In a world that remains highly fixated on outward appearances, the phenomenon of “pretty privilege” awards significant societal advantages to individuals deemed conventionally attractive. While there are clear benefits to such preferential treatment, a deeper examination by researchers reveals there are also certain unwanted consequences to being highly attractive.

Here are two benefits and caveats of the infamous pretty privilege.

1. A “Pretty” Great Personality

A 2021 study examined the stereotype that “beauty is good” and found that attractive individuals were perceived to have more moral traits than unattractive individuals. Research also shows that attractive individuals are thought to be more trustworthy than others.

These assumptions are likely based on the “halo effect,” wherein someone who is perceived positively in one aspect is assumed to possess other positive qualities as well. For instance, highly symmetrical faces are not only seen as attractive, but also positive indicators of health and personality traits such as sociability, intelligence, liveliness, self-confidence and mental health.

Growing up attractive can lend individuals confidence and social skills that make them seem more competent, likable and persuasive. Due to their looks and perceived abilities, social and romantic interactions become more accessible, doors swing open and invitations are readily extended.

However, research shows that attractive individuals can also be perceived as vain. Researchers explain that it is only because of their perceived sociability that moral judgments about them become more balanced.

Additionally, true social connections based on personality and shared interests may be overshadowed by superficial external judgments. Relationships may be initiated for the wrong reasons, leading to a sense of isolation and lack of authentic connection, which is essential for well-being.

On the other hand, a 2022 study also found that if an individual is perceived to be less attractive and less intelligent-looking, they also seem less human to an onlooker. Specifically, less attractive women appeared less human, as did less intelligent men, suggesting a deeper layer of gender bias. These attributions of personality traits become concerning indicators of how individuals with or without pretty privilege might be treated differently, through no fault of their own.

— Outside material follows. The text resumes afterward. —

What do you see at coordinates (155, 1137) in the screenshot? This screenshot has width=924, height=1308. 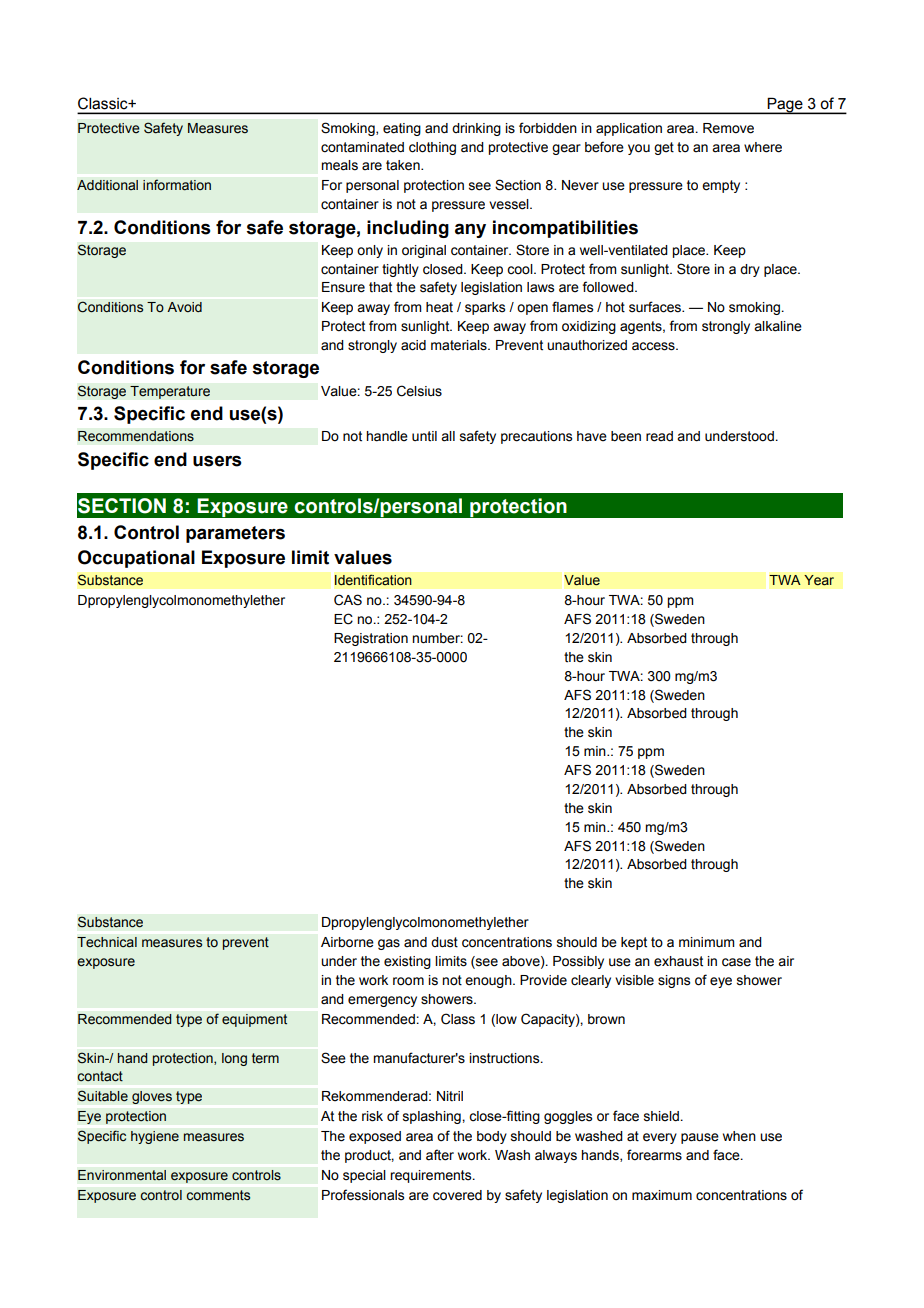 I see `hygiene` at bounding box center [155, 1137].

2. A “Pretty” Successful Career

In professional spheres, pretty privilege can be a launchpad for success. Research consistently shows that attractive individuals are more likely to be hired, promoted and receive higher salaries. Their appearance-based confidence also enables them to pursue the wages and opportunities they desire and deserve.

Similarly, a student’s appearance in the classroom can also impact the grades they receive. In a 2017 study, female students earned lower grades in online courses than they did in in-person classes. Similarly, in a 2022 study, the grades of attractive female students declined when offline classes switched to online instruction.

Further, pretty privilege may create an academic or workplace dynamic that fosters discrimination, resentment and discontent. The privileged individual may find success but at the cost of their relationships and, possibly, their mental health.

Research shows that attractive women can experience cognitive dissonance or mental conflict when they benefit from pretty privilege, as they may simultaneously be facing contempt, hostility and a lack of empathy due to their advantages, leading to a decline in their mental health. As much as they may be put on a pedestal, they can be devalued by others for the same reasons.

Pretty privilege may also create an overemphasis on external qualities, leading to the development of an unhealthy relationship with one’s body, based on a pressure to “keep up appearances” or continue receiving validation through beauty. The loss or absence of this privilege altogether fuels inadequacy, social comparison and frustration, highlighting the importance of fostering a more inclusive and diverse definition of beauty as well as emphasizing a person’s true, internal qualities above all else.


At its core, pretty privilege bestows upon individuals a range of social, professional and personal advantages based solely on their physical attractiveness. Research on pretty privilege underscores the need to recognize and value the diversity of human experiences beyond physical appearances. Ultimately, understanding the double-edged nature of pretty privilege is a crucial step towards fostering a society that values individuals for their character and abilities rather than aesthetics.